Case-insensitive string equality
Serhiy Storchaka
storchaka at gmail.com
Thu Aug 31 11:16:29 EDT 2017
31.08.17 17:38, Steve D'Aprano пише:
> On Thu, 31 Aug 2017 11:45 pm, Serhiy Storchaka wrote:
>
>> It is not clear what is your problem exactly.
>
> That is fair. This is why I am discussing it here first, before taking it to
> Python-Ideas. At the moment my ideas on the matter are still half-formed.
What are you discussing? Without knowing what problem you are solving
and what solution your are proposed it is hard to discuss it.
>> The easy one-line function
>> solves the problem of testing case-insensitive string equality.
>
> True. Except that when a problem is as common as case-insensitive comparisons,
> there should be a standard solution, instead of having to re-invent the wheel
> over and over again. Even when the wheel is only two or three lines.
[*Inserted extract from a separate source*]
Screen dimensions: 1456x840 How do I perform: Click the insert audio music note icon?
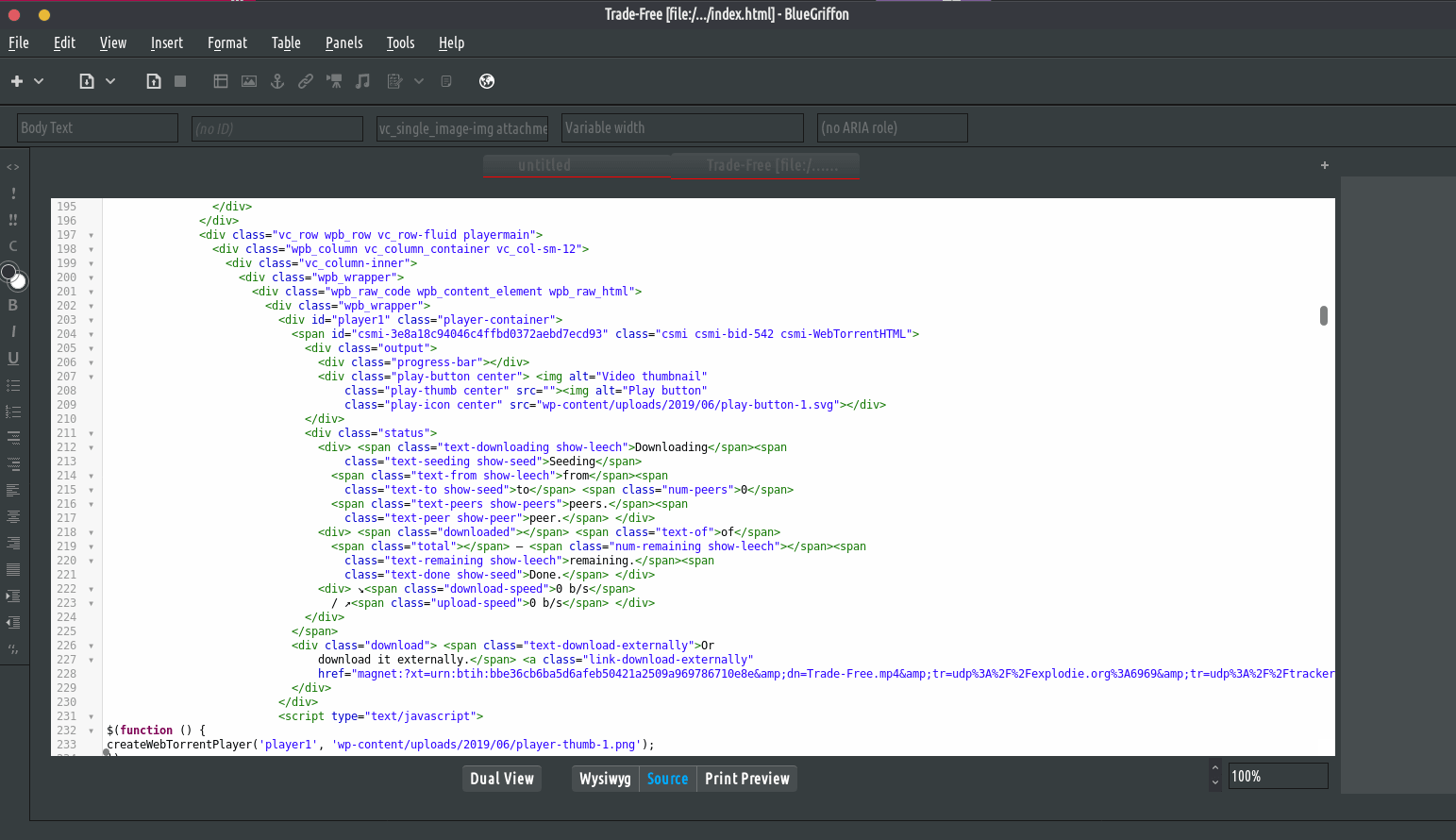362,81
This *is* a standard solution. Don't invent the wheel, just use it properly.
> This is why we have dict.clear, for example, instead of:
>
> Just add this function to the top of every module and script
>
> def clear(d):
> for key in list(d.keys()): del d[key]
No, there are other reasons for adding the clear() method in dict.
Performance and atomicity (and the latter is more important).
> We say, *not every* two line function needs to be a builtin, rather than **no**
> two line function.
But there should be good reasons for this.
>> If you asked a solution that magically prevent people
>> from making simple programming mistakes, there is no such solution.
>
> Very true. But when there is a common source of mistakes, we can help prevent
> that mistake.
How can you do this? I know only one way -- teaching and practicing.